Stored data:
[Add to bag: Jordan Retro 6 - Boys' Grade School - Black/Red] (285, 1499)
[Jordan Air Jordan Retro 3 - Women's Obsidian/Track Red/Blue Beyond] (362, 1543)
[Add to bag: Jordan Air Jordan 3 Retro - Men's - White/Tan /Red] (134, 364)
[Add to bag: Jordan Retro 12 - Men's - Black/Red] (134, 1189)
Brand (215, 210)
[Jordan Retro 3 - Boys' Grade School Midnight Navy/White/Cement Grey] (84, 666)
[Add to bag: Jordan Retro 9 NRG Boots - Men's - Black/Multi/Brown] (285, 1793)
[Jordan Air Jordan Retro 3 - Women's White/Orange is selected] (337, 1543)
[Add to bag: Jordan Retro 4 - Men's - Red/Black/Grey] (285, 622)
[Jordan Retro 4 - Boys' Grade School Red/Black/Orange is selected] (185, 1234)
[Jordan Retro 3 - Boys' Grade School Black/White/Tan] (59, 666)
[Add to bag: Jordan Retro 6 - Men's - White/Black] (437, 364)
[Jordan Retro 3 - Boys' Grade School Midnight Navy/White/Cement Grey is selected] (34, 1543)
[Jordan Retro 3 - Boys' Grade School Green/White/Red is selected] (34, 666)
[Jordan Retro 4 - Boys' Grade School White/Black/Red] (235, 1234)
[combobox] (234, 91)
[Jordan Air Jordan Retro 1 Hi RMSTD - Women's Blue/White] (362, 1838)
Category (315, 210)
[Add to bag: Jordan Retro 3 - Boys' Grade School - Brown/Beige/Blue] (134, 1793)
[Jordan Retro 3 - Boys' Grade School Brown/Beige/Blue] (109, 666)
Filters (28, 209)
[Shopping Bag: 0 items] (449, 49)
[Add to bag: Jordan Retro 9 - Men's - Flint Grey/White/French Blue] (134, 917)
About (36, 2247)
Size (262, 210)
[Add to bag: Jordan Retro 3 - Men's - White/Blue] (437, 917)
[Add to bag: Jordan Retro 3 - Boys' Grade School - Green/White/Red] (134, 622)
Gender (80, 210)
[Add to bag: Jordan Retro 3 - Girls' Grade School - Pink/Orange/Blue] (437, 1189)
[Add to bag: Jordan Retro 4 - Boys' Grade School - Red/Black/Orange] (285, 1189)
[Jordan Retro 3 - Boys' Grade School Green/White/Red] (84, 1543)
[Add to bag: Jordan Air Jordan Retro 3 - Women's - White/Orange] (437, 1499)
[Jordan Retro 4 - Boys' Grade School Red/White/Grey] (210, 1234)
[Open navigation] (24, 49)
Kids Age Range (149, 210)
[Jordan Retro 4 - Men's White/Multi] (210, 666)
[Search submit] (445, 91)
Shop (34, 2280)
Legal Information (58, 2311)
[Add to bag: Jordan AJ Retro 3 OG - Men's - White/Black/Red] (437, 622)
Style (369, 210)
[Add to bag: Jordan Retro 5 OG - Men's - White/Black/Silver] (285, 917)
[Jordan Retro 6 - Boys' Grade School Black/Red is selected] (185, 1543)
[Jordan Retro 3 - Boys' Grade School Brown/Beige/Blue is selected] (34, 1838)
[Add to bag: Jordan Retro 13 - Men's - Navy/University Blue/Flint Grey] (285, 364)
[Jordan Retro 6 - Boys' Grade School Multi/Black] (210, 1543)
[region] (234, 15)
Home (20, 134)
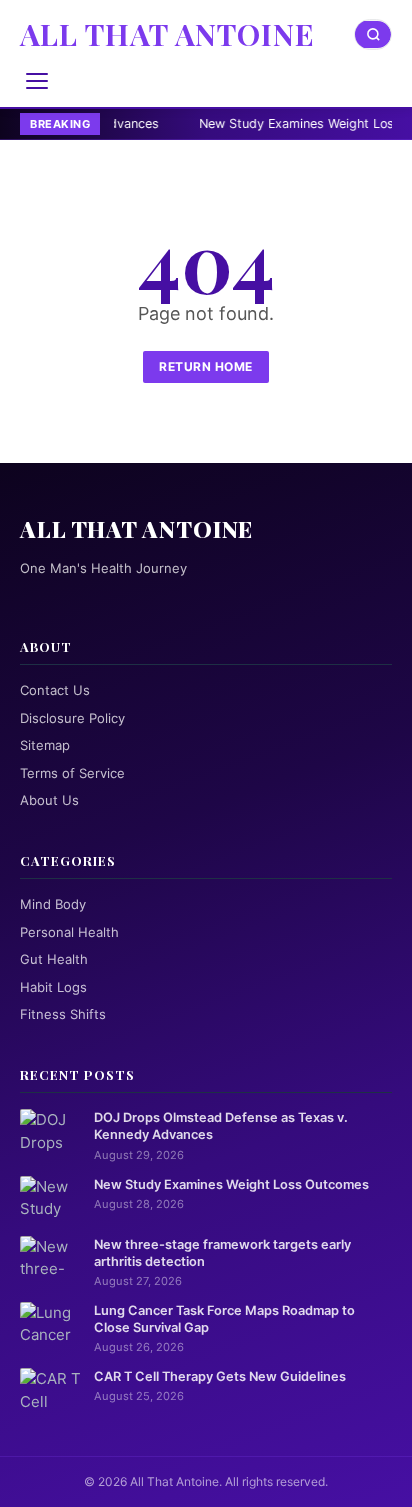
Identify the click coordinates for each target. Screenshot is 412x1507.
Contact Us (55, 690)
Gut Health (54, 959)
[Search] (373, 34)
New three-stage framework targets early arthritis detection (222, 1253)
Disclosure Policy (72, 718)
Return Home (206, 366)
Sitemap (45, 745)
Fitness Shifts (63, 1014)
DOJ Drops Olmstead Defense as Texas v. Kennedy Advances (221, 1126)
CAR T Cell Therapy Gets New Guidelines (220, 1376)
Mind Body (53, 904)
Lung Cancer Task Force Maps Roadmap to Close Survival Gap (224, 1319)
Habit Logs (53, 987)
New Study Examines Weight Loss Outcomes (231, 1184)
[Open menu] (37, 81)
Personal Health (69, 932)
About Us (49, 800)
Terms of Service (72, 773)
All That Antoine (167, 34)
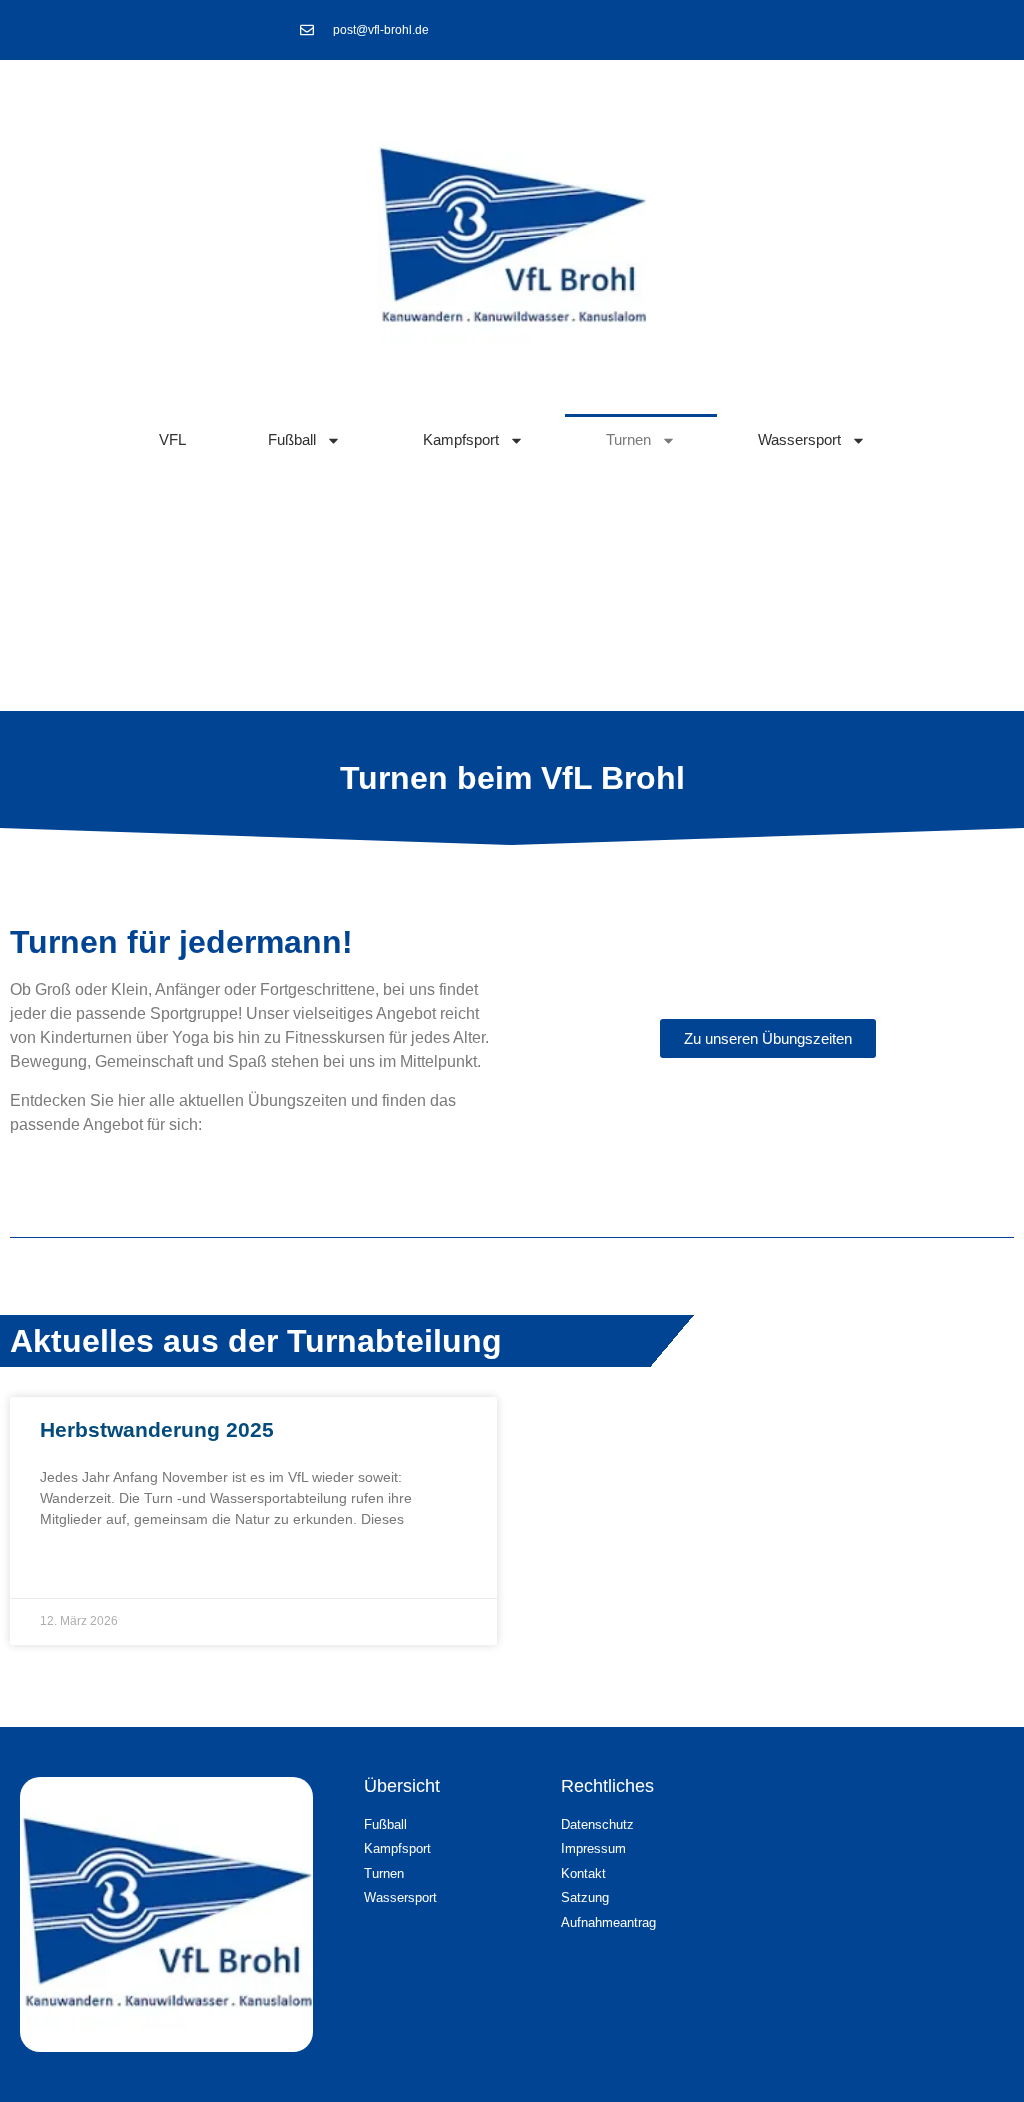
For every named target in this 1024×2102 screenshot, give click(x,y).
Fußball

▶ Activity
Search the records for the word "Beige", then list every line that has it.

▶ Solution for this task
[Add to bag: Jordan Retro 3 - Boys' Grade School - Brown/Beige/Blue] (134, 1793)
[Jordan Retro 3 - Boys' Grade School Brown/Beige/Blue] (109, 666)
[Jordan Retro 3 - Boys' Grade School Brown/Beige/Blue is selected] (34, 1838)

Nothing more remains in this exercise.